-- Source data follows --

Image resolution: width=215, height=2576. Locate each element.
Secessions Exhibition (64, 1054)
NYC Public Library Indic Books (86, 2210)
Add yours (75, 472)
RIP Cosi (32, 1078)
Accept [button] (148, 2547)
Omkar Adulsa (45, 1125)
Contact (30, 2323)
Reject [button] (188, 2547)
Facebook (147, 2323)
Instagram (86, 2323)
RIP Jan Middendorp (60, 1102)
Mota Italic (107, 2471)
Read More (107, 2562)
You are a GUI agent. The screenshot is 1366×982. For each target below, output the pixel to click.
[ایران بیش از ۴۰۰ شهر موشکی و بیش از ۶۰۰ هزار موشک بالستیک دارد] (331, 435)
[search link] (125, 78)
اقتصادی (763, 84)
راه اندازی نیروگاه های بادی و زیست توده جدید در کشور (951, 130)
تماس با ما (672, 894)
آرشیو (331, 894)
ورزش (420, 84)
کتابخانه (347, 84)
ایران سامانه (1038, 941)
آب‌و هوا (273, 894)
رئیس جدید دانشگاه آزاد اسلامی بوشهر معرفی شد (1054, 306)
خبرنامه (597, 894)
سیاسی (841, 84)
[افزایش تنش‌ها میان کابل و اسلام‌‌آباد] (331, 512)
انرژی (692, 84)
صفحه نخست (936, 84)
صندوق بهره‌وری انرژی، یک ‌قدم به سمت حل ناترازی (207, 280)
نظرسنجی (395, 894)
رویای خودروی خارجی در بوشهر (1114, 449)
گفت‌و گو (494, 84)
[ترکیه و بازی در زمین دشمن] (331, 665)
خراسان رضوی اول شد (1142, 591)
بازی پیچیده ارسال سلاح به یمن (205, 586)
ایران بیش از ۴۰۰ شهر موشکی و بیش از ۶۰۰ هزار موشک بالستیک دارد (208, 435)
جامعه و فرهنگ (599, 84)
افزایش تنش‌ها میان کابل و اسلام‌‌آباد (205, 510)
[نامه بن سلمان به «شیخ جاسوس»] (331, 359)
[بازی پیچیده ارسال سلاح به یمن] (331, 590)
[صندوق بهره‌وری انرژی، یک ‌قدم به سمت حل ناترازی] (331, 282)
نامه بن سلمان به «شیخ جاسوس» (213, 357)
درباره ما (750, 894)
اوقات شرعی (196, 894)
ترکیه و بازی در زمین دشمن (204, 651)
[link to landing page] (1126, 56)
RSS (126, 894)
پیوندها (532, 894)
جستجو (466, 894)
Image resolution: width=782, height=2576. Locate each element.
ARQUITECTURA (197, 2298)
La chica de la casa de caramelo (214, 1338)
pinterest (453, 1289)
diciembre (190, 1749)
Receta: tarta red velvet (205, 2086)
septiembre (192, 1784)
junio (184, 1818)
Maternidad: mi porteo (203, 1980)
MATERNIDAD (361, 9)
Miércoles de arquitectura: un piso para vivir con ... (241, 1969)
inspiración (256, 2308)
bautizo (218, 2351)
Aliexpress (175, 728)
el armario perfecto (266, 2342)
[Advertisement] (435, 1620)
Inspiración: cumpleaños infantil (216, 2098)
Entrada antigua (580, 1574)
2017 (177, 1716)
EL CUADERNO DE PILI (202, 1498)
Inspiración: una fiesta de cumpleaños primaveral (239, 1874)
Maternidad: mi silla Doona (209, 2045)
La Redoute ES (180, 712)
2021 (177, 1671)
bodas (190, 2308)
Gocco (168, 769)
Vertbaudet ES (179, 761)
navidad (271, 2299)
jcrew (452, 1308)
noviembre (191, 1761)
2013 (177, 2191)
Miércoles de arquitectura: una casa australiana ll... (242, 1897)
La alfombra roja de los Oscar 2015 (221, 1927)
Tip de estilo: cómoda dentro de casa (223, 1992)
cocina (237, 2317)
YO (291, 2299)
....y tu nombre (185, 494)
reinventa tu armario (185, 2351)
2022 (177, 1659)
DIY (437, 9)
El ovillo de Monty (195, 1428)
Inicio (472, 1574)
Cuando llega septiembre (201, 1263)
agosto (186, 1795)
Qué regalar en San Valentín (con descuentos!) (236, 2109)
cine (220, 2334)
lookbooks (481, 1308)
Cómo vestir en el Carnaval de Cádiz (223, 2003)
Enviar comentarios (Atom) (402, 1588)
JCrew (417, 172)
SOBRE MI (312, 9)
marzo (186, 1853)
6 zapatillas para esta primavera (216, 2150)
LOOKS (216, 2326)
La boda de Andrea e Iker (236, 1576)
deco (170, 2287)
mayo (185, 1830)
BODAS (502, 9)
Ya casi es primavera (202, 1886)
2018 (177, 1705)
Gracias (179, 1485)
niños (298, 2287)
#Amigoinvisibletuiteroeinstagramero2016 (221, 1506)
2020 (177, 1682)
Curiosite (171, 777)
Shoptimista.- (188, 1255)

-- Source data concluded --

Exact reproduction is required. Give the lines of the data from its first line through the line containing "ترکیه و بازی در زمین دشمن (204, 651)", and no others.

Image resolution: width=215, height=2576. Locate each element.
Secessions Exhibition (64, 1054)
NYC Public Library Indic Books (86, 2210)
Add yours (75, 472)
RIP Cosi (32, 1078)
Accept [button] (148, 2547)
Omkar Adulsa (45, 1125)
Contact (30, 2323)
Reject [button] (188, 2547)
Facebook (147, 2323)
Instagram (86, 2323)
RIP Jan Middendorp (60, 1102)
Mota Italic (107, 2471)
Read More (107, 2562)
You are a GUI agent. The screenshot is 1366×982. For each target below, output the pixel to click.
[ایران بیش از ۴۰۰ شهر موشکی و بیش از ۶۰۰ هزار موشک بالستیک دارد] (331, 435)
[search link] (125, 78)
اقتصادی (763, 84)
راه اندازی نیروگاه های بادی و زیست توده جدید در کشور (951, 130)
تماس با ما (672, 894)
آرشیو (331, 894)
ورزش (420, 84)
کتابخانه (347, 84)
ایران سامانه (1038, 941)
آب‌و هوا (273, 894)
رئیس جدید دانشگاه آزاد اسلامی بوشهر معرفی شد (1054, 306)
خبرنامه (597, 894)
سیاسی (841, 84)
[افزایش تنش‌ها میان کابل و اسلام‌‌آباد] (331, 512)
انرژی (692, 84)
صفحه نخست (936, 84)
صندوق بهره‌وری انرژی، یک ‌قدم به سمت حل ناترازی (207, 280)
نظرسنجی (395, 894)
رویای خودروی خارجی در بوشهر (1114, 449)
گفت‌و گو (494, 84)
[ترکیه و بازی در زمین دشمن] (331, 665)
خراسان رضوی اول شد (1142, 591)
بازی پیچیده ارسال سلاح به یمن (205, 586)
ایران بیش از ۴۰۰ شهر موشکی و بیش از ۶۰۰ هزار موشک بالستیک دارد (208, 435)
جامعه و فرهنگ (599, 84)
افزایش تنش‌ها میان کابل و اسلام‌‌آباد (205, 510)
[نامه بن سلمان به «شیخ جاسوس»] (331, 359)
[بازی پیچیده ارسال سلاح به یمن] (331, 590)
[صندوق بهره‌وری انرژی، یک ‌قدم به سمت حل ناترازی] (331, 282)
نامه بن سلمان به «شیخ جاسوس» (213, 357)
درباره ما (750, 894)
اوقات شرعی (196, 894)
ترکیه و بازی در زمین دشمن (204, 651)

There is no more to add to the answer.